Carriero se amonestó a sí mismo por su descuidada elección de palabras.
—No, yo… No sé muy bien cómo decirle esto sin parecer desleal.
Se interrumpió. Sabía que aquello no era jugar en equipo; no era, como suele decirse, «bueno para el negocio», pero no pudo evitarlo.
El padre lo miró suplicante.
—Hay un tipo. Es investigador. Solía trabajar con él. Puede que les cueste algún dinero, pero es… No sé si servirá de algo, pero la atención personal en este caso podría valer la pena el desembolso. —Le tendió una tarjeta de visita—. Puede que ni siquiera esté disponible —continuó el joven agente—, pero nunca se sabe.
Paul notó que se venía abajo. Había esperado obtener información. Una tarjeta de visita no le servía de nada en aquel momento. Se le ocurrió hablarle al agente sobre los dos investigadores a los que ya habían contratado, la considerable porción de sus ahorros que habían gastado alegremente a cambio de apenas una serie de reuniones mensuales en cafeterías mientras los investigadores intentaban mitigar su falta de resultados con informes hinchados de palabrería sacados por impresora láser. En cambio, se limitó a aceptar la tarjeta.
—Gracias. Será mejor que encuentre a mi esposa.
Paul se guardó la tarjeta en el bolsillo y salió tras Carol.
Carol estaba sentada, casi catatónica, en la oscura sala de estar. La noche había descendido en silencio sin que ella se hubiese percatado siquiera.
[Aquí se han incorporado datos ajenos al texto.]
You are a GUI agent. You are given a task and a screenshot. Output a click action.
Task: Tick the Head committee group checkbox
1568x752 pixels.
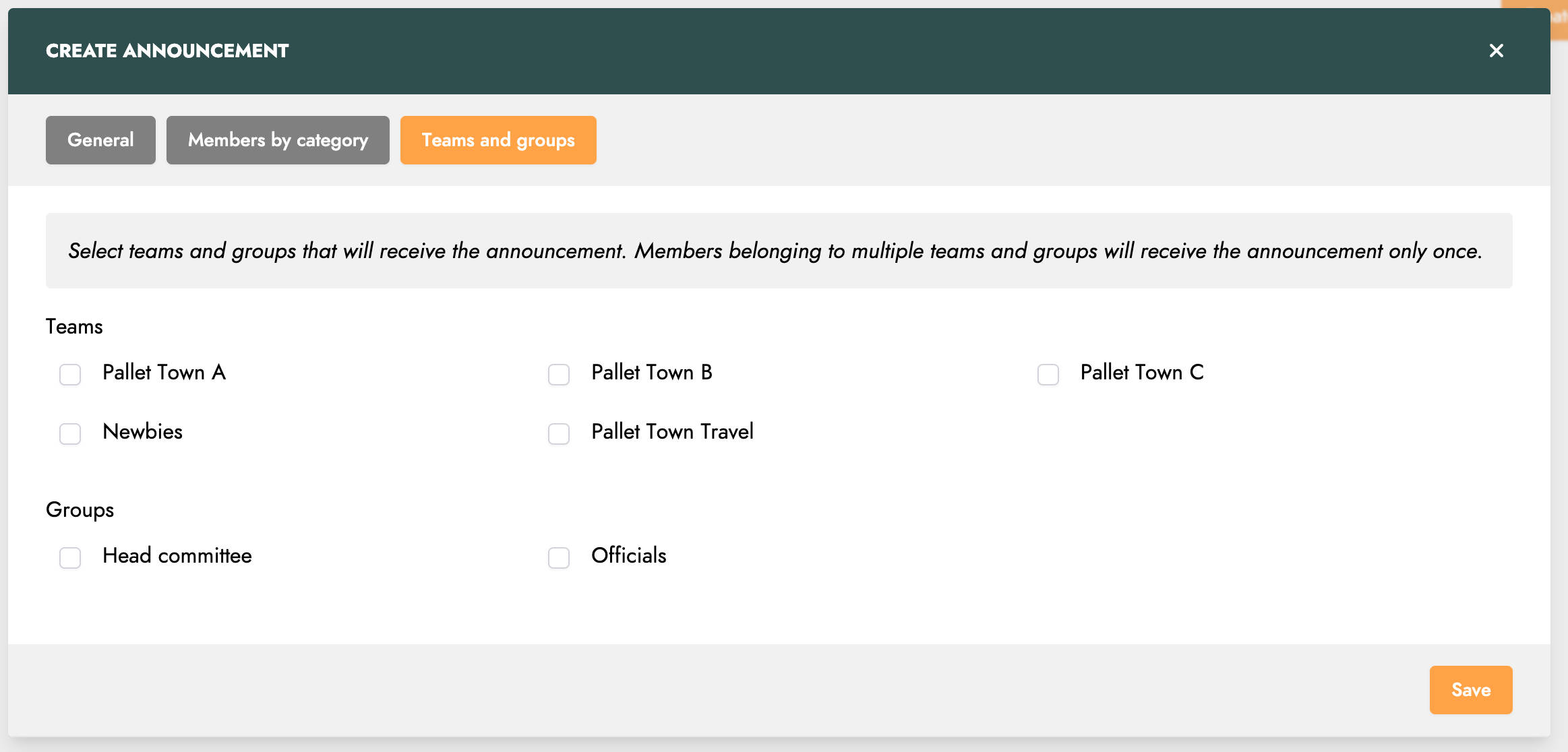(x=70, y=557)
La única luz de la sala provenía del silenciado televisor. Su fragilidad era tal que cualquier decepción cobraba gran peso y poder.
La puerta se abrió y Paul entró con Tater de la correa. Soltó al perro y después apagó el televisor.
—Carol, vamos a la cama.
Aunque ella no dio muestras de haberle oído, se levantó y se dirigió a las escaleras, seguida de cerca por Paul.
Junto al primer escalón, Paul pulsó el interruptor de la luz, iluminando la entrada de la casa para Jamie, como hacían cada noche.
Carol lo miró y después apagó las luces antes de subir.